Currently, Iraqi Prime Minister Nouri al-Maliki is in Washington conferring with President Obama and other government officials. The rumors are that al-Maliki may be requesting that the United States intervene and provide some answers to the situation that the mismanagement of having the dominant position of power in ruling the nation and refusing to compromise or do anything that might appear as showing weakness leading to the disasters now befalling Iraq. By providing answers al-Maliki means troops, at least sufficient troops to make al-Qaeda think twice about continuing the violence. The problem is the American people very likely do not care or would even permit without large protests for troops to be retuned into a war situation in Iraq.

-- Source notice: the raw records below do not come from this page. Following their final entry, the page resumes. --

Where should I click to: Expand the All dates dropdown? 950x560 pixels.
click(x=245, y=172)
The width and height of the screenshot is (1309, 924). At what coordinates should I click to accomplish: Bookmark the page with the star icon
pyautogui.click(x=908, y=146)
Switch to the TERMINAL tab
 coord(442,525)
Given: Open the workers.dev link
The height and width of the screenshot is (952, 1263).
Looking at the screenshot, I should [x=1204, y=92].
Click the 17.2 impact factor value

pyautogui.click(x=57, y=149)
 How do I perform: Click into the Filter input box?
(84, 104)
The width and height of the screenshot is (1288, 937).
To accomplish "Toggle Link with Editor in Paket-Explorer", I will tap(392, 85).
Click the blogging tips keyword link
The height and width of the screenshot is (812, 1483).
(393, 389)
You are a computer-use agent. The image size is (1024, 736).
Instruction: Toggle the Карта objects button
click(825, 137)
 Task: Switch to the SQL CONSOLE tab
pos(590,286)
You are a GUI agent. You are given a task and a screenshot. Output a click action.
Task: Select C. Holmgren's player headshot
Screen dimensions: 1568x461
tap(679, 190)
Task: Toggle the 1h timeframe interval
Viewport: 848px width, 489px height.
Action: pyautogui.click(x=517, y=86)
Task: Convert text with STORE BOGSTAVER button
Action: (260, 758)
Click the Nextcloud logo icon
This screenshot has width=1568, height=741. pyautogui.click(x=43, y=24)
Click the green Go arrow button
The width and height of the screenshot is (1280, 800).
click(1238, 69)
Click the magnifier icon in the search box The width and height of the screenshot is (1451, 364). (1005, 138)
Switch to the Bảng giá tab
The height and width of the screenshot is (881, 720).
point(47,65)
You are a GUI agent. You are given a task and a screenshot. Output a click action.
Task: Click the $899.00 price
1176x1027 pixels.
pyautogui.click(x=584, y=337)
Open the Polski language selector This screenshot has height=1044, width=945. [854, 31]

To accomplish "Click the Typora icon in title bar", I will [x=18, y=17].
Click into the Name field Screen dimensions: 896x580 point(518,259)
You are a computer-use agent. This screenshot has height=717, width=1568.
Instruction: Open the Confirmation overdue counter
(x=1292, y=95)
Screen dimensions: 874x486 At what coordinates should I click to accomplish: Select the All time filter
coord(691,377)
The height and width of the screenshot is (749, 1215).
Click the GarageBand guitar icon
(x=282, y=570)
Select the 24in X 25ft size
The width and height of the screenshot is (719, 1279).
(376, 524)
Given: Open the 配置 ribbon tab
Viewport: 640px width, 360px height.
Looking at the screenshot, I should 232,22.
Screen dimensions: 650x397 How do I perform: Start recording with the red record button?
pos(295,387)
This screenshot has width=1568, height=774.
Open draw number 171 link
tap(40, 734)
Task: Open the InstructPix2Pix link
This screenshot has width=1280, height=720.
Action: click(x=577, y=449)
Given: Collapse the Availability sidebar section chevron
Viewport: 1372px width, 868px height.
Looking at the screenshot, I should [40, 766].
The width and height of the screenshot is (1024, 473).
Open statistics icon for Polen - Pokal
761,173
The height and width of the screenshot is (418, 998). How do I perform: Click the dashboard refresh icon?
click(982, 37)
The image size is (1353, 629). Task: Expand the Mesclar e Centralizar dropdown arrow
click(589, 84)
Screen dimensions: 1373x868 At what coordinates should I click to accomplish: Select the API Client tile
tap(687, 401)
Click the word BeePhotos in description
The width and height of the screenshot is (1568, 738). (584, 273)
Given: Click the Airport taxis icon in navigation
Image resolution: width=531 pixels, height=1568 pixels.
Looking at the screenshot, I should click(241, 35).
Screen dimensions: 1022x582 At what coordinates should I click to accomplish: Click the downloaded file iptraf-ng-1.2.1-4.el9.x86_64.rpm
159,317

The problem for President Obama is that the al-Qaeda difficulties in Iraq are directly tied to the violence in Syria and in Syria al-Qaeda has been somewhat on the same side against Syrian President Bashir al-Assad but are fighting against what is the presumed United States ally in Iraq, al-Maliki. With the mishandling of Syria from the very beginning President Obama is now in the unenviable position of being for and against the same people as along with al-Qaeda working to aid the Sunnis in Iraq there is also their allies the Muslim Brotherhood, which also was the father organization from which al-Qaeda was spawned. So, will President Obama be supporting the Muslim Brotherhood in Egypt and Tunisia while being sort of supportive of them in Syria except when they attack the pro-democracy minority called the Free Syrian Army, and dead against the Muslim Brotherhood in Iraq? Add to this that the Shiites in Iraq have also cozied up and become very close to the Ayatollahs in Iran and have aided the Iranian efforts to preserve Bashir al-Assad in power in Syria by allowing overflights and transport across Iraq for Iranian supplies, weapons, materials, and troops mostly from the IRGC who are fighting against the Muslim Brotherhood, al-Qaeda, the Free Syrian Army and anybody else not aligned with al-Assad. So, will President Obama decide to engage in Iraq War III and who can he blame it on this time, certainly no George W. Bush, thinking on it some more, maybe we should not rule that out.